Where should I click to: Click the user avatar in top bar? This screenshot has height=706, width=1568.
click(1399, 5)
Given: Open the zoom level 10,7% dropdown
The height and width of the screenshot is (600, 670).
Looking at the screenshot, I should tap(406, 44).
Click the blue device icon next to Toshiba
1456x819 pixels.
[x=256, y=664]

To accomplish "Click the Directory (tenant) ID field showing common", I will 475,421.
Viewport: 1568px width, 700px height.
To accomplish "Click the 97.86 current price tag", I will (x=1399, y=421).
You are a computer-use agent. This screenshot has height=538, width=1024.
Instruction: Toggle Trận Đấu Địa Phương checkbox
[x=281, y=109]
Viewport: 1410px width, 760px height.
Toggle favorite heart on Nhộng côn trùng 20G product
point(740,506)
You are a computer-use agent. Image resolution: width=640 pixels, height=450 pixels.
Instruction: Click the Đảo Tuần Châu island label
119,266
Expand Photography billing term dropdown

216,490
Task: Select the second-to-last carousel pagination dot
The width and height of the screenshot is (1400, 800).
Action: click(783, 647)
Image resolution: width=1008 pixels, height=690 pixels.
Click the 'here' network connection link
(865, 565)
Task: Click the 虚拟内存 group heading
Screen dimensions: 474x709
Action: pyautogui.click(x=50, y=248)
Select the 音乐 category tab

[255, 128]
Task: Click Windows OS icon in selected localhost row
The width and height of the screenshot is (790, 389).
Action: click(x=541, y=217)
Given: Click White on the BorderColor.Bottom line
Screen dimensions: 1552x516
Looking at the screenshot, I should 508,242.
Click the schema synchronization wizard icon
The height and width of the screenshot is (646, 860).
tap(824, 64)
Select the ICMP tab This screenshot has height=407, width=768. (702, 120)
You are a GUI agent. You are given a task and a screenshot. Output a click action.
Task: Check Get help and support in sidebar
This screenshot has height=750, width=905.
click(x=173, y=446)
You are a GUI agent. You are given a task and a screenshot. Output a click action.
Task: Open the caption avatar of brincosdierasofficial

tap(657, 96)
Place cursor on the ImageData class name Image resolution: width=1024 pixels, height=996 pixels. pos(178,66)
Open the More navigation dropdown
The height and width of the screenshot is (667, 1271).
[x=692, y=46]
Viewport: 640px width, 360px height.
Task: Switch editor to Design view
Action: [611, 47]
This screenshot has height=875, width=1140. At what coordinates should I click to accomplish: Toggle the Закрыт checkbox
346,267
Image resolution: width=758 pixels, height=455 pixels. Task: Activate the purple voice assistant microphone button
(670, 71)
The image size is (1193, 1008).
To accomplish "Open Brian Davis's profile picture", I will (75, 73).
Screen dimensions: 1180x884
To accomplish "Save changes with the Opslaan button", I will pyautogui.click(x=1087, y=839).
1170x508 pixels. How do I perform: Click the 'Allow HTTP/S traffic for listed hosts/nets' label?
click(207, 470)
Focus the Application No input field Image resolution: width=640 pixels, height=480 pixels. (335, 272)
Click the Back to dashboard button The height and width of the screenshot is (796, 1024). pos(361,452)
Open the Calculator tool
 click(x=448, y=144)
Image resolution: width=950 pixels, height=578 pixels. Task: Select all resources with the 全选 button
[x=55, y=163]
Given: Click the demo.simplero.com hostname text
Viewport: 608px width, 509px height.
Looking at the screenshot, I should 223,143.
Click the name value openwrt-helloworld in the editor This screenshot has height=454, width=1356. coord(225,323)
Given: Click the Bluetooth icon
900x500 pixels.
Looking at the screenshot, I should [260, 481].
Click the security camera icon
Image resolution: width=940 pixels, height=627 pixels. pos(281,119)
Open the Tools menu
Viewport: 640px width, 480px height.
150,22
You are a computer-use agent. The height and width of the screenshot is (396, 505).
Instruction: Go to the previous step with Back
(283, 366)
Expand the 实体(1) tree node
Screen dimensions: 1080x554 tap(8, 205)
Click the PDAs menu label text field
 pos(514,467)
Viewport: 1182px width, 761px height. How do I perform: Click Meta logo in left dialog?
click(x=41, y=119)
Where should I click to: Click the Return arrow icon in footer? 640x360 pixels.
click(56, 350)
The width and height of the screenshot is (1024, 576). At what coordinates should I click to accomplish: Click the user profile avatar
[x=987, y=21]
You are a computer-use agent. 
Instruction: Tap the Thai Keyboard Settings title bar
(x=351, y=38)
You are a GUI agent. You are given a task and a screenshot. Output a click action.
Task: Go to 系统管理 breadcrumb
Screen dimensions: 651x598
══════
> **Problem to solve**: Your answer should be the lines above from the one containing "Click the 'here' network connection link" through the one containing "Open the More navigation dropdown", copied exactly and with both ends kept.

> **Reply to the task**:
Click the 'here' network connection link
(865, 565)
Task: Click the 虚拟内存 group heading
Screen dimensions: 474x709
Action: pyautogui.click(x=50, y=248)
Select the 音乐 category tab

[255, 128]
Task: Click Windows OS icon in selected localhost row
The width and height of the screenshot is (790, 389).
Action: click(x=541, y=217)
Given: Click White on the BorderColor.Bottom line
Screen dimensions: 1552x516
Looking at the screenshot, I should 508,242.
Click the schema synchronization wizard icon
The height and width of the screenshot is (646, 860).
tap(824, 64)
Select the ICMP tab This screenshot has height=407, width=768. (702, 120)
You are a GUI agent. You are given a task and a screenshot. Output a click action.
Task: Check Get help and support in sidebar
This screenshot has height=750, width=905.
click(x=173, y=446)
You are a GUI agent. You are given a task and a screenshot. Output a click action.
Task: Open the caption avatar of brincosdierasofficial

tap(657, 96)
Place cursor on the ImageData class name Image resolution: width=1024 pixels, height=996 pixels. pos(178,66)
Open the More navigation dropdown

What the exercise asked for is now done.